The CPR Model can address many real-world problems. In the
telecommunications industry, one often seeks to model customers' tenure in
combination with usage - identifying people who have long tenure and high
usage of services. In catalogue and retail sales, models identifying
potential buyers who will not return purchased goods are useful; similarly,
models that identify potential responders to mailings who are also likely
to buy some specific product are often sought.

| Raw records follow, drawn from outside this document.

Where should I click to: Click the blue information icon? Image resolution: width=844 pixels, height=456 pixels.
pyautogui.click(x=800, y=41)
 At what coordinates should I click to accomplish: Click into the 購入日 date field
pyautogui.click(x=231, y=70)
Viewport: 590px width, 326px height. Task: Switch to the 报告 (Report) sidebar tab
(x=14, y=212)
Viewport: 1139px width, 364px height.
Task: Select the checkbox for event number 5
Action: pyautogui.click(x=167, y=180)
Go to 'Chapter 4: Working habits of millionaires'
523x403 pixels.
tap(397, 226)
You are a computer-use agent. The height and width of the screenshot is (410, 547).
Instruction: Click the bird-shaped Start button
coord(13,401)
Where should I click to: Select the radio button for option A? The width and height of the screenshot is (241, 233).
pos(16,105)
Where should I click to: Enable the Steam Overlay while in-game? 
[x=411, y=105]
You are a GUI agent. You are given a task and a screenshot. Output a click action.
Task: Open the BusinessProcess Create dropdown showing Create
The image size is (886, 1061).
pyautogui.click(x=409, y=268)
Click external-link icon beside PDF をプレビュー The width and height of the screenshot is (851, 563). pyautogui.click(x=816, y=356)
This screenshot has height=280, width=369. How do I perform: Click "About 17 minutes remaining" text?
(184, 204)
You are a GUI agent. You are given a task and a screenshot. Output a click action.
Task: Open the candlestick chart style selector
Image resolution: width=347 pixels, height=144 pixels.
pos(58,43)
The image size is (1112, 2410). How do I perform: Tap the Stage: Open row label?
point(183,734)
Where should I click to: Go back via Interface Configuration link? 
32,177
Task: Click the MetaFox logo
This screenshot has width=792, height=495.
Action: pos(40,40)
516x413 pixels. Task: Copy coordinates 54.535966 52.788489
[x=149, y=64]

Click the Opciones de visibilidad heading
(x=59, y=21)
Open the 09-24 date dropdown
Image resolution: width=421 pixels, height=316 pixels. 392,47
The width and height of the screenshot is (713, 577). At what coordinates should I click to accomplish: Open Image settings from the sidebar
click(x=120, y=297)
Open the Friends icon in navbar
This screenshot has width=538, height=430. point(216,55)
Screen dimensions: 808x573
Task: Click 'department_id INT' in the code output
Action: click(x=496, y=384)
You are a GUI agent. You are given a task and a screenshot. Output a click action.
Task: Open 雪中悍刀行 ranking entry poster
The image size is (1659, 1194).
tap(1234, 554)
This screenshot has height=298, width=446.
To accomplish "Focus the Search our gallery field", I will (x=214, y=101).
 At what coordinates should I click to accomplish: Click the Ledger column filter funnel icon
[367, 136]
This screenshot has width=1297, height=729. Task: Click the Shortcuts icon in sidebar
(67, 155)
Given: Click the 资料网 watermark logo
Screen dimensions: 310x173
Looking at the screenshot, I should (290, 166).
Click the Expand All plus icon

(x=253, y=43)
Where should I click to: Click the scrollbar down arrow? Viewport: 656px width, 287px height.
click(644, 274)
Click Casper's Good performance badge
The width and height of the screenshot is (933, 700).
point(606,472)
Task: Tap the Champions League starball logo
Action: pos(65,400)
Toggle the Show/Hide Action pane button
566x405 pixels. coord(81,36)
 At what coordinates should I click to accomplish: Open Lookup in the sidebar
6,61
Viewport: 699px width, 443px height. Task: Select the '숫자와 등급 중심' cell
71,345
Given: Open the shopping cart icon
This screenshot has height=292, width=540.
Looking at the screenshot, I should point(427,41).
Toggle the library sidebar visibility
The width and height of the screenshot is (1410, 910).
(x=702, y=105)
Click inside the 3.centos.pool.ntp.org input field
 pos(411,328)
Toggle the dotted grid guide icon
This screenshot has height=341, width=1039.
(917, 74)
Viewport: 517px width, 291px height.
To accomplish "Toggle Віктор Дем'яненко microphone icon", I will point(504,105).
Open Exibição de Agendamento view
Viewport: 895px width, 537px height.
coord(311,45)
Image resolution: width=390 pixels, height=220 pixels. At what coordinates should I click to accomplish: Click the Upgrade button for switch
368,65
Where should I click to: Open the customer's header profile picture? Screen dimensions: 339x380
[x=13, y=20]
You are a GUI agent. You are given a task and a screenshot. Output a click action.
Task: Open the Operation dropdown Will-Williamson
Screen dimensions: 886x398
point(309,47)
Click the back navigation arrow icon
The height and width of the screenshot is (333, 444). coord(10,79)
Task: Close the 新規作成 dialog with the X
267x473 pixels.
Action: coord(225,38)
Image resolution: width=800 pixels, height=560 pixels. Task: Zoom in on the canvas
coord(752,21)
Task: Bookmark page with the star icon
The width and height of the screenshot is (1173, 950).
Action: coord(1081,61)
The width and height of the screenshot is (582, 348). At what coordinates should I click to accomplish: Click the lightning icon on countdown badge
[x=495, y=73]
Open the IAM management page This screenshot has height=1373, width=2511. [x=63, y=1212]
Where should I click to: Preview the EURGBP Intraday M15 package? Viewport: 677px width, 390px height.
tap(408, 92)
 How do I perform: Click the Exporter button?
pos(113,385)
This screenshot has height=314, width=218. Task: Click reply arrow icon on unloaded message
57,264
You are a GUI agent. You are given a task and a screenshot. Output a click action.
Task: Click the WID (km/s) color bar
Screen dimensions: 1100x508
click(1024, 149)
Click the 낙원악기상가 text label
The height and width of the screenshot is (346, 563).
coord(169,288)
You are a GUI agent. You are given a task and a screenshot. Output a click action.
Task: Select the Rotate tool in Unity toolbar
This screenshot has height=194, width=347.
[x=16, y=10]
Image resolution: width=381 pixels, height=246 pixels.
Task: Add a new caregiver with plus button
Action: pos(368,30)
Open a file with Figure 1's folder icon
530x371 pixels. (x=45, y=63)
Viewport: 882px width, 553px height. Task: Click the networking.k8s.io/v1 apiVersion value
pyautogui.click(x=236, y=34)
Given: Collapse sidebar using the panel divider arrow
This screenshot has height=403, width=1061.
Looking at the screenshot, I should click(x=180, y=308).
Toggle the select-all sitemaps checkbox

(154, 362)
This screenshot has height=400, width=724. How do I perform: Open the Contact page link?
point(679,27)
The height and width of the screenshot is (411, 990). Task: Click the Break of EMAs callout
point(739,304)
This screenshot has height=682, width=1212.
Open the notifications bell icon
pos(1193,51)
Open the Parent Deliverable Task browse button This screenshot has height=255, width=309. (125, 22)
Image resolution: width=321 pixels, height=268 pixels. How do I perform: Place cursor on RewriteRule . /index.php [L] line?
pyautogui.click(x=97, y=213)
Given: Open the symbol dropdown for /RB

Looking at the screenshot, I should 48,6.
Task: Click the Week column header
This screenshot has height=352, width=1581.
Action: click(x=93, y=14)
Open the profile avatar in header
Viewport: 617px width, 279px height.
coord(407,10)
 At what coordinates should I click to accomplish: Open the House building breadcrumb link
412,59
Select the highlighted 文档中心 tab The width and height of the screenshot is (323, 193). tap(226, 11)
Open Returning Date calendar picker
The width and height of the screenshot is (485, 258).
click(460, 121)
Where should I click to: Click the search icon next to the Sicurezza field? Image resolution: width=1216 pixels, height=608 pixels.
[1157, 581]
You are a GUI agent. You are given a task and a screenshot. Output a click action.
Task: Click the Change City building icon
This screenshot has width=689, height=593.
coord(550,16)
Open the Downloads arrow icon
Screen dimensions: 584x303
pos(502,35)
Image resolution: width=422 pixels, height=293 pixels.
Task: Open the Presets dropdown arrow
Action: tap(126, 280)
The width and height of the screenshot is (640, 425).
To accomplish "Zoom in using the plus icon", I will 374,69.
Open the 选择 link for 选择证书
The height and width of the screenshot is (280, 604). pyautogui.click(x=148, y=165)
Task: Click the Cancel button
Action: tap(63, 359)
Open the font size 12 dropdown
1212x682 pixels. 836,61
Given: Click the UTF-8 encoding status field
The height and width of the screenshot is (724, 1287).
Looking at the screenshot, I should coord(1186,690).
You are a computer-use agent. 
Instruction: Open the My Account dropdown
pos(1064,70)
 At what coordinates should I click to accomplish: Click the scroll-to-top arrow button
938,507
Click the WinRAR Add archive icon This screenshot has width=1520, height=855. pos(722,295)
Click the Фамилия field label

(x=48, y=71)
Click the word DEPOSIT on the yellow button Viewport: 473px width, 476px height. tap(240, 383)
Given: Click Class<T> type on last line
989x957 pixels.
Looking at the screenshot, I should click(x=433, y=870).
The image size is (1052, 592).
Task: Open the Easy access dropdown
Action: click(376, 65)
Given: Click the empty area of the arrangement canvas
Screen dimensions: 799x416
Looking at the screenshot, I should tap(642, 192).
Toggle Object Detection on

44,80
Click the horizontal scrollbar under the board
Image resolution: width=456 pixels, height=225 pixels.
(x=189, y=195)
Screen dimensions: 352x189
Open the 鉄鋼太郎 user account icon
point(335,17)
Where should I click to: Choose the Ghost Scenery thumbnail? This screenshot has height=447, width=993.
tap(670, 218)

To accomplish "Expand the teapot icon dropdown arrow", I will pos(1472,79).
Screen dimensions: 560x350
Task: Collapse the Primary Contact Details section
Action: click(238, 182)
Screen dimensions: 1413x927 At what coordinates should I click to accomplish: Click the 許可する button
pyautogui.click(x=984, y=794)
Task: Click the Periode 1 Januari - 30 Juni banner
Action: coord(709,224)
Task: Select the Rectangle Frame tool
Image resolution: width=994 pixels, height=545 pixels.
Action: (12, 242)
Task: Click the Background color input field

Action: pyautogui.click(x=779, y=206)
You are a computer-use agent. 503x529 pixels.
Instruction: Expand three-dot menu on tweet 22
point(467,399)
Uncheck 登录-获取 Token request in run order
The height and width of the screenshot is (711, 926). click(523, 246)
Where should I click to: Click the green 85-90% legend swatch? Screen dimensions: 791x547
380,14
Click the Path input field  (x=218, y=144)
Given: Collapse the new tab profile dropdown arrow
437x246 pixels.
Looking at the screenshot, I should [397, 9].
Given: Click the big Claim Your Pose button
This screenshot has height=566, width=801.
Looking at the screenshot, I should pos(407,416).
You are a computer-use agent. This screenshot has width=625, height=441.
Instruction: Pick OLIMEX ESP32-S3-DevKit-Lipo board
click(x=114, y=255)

In the financial services
industry, models that identify customers who are likely to be approved for
credit and who can also be expected not to make late payments or default on
loans are valuable.
The current approach for identifying high-LTV responders consists of
building a logistic regression model for identifying responsive customers,
and an ordinary regression for identifying high-profit customers. Then, the
two model scores are multiplied as a procedure for identifying individuals
who are both most likely to respond and contribute large profit. This
widely-used approach produces suboptimal results, and is cumbersome to
perform and validate.
I discuss the CPR model and demonstrate its strengths in identifying
high-value responders. Then, we review the logistic and ordinary regression
models and demonstrate the weakness of multiplying their scores. Two real
case studies are discussed to highlight the new method.
Jaideep Srivastava, University of Minnesota
Rare Event Analysis & Its Applications
'Rare events' are events that occur very infrequently - and are thus very
difficult to detect. However, when they do occur, their consequences can be
quite dramatic - and often in a negative sense. Examples include network
intrusions and security breaches, cardiac events, credit card and other
types of financial fraud, telecom circuit overloads, traffic accidents,
etc. Timely detection of rare events has been of interest for quiet some
time. However, techniques for it have so far been largely heuristic in
nature.
Recent years have seen an explosive growth in the speed and capacity of
data collection and storage devices, accompanied by a significant drop in
price. This has had a multiplicative effect on our data collection ability.
Most organizations today collect huge quantities of data about various
processes in their computer systems, be they communication, information,
process control, or any other type of systems. Data is collected at various
levels of abstraction, from hardware and firmware, to operating system and
communication events, to database query logs and application level events.
These comprehensive event logs provide a wealth of data, analysis of which
has the potential to identify the rare events described earlier.
Classical statistical techniques, which have focused on detecting the major
model in a dataset, do not adequately address the problem of analyzing rare
events. Often, events that represent significant deviations from the norm
are thrown away as outliers. Sampling techniques often tend to completely
miss out data representing rare events, precluding any analysis. Recent
growth in data mining techniques, especially geared towards large number of
attributes and huge data volumes, provide a new hope for analyzing rare
events.
In this talk we will introduce the idea of Rare Event Analysis. Examples
will be drawn from a number of domains to illustrate the challenges faced
in such analysis. Existing and emerging techniques to addressing these
problems will be presented, both in a supervised and unsupervised setting.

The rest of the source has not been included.